_TEXT SEGMENT_
★ ★ ★ ★ ★ ★ ★
Making insurance relationships work; A California center finds it can maintain the integrity of its mission under changing payment realities

Addiction Professional, July-August, 2008 by Mark Willison

I was hired by the board to help with this evaluation process. Our first discussion pertained to the most important question: Do we remain open? And if that were to be the case, how would we go forward as a business? The next question after that was: Do we continue to accept insurance payments or do we move toward accepting only cash payments?

Our mission statement says, "Beacon House will provide comprehensive and effective treatment to individuals experiencing the disease of chemical dependency at an affordable fee." For years, Beacon House had been providing comprehensive and effective treatment--that much we knew would not change. But we kept coming back to "at an affordable fee." A decision was made there and then: We would provide affordable, as well as effective, treatment. But how?

Negotiating the maze

How does any program deal with the everchanging requirements put forth by managed care? How can one remain treatment-focused while dealing with matters such as application of the American Society of Addiction Medicine's (ASAM's) Patient Placement Criteria, "doc-to-doc" reviews, and "step-downs"? To fulfill our mission, we chose to accept, if not embrace, these challenges.

ASAM's Patient Placement Criteria are a standardized treatment matching tool used since the early 1990s. These criteria are used to evaluate systematically the severity of a patient's need for treatment. ASAM uses a fixed combination of rules to determine which of four levels of care is best suited for the substance-using patient. The levels of care are outpatient treatment (Level 1), intensive outpatient/partial hospitalization (Level 2), medically monitored intensive inpatient treatment (Level 3), and medically managed intensive inpatient treatment (Level 4).
★ ★ ★ ★ ★ ★ ★
_DATA SUPPLIED_

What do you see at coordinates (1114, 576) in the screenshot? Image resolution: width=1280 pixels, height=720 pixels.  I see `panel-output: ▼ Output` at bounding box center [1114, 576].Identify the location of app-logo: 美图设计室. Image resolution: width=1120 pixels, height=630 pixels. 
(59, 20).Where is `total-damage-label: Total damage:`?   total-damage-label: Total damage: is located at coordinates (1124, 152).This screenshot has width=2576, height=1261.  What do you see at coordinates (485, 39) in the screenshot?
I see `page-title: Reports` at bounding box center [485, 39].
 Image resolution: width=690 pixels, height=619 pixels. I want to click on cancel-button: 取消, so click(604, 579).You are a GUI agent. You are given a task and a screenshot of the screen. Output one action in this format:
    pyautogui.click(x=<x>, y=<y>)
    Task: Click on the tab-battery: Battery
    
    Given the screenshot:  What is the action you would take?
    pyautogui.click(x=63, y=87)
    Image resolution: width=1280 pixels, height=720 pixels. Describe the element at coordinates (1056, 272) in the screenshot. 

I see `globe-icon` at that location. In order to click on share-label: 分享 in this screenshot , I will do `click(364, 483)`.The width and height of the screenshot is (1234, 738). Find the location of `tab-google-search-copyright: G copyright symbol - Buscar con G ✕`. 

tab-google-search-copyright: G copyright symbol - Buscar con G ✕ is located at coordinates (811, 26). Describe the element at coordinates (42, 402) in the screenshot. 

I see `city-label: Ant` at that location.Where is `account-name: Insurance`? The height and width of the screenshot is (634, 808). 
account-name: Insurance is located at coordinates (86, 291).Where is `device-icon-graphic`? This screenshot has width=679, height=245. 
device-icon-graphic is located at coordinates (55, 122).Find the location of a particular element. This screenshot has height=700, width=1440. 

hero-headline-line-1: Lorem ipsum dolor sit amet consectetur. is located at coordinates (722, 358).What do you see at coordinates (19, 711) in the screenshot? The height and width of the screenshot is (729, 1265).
★ ★ ★ ★ ★ ★ ★
_WORK REQUIRED_
In the article on insurance relationships at a California treatment center, which level of care does ASAM's Patient Placement Criteria designate as Level 2?

_REPLY TO THE EXERCISE_
Intensive outpatient/partial hospitalization.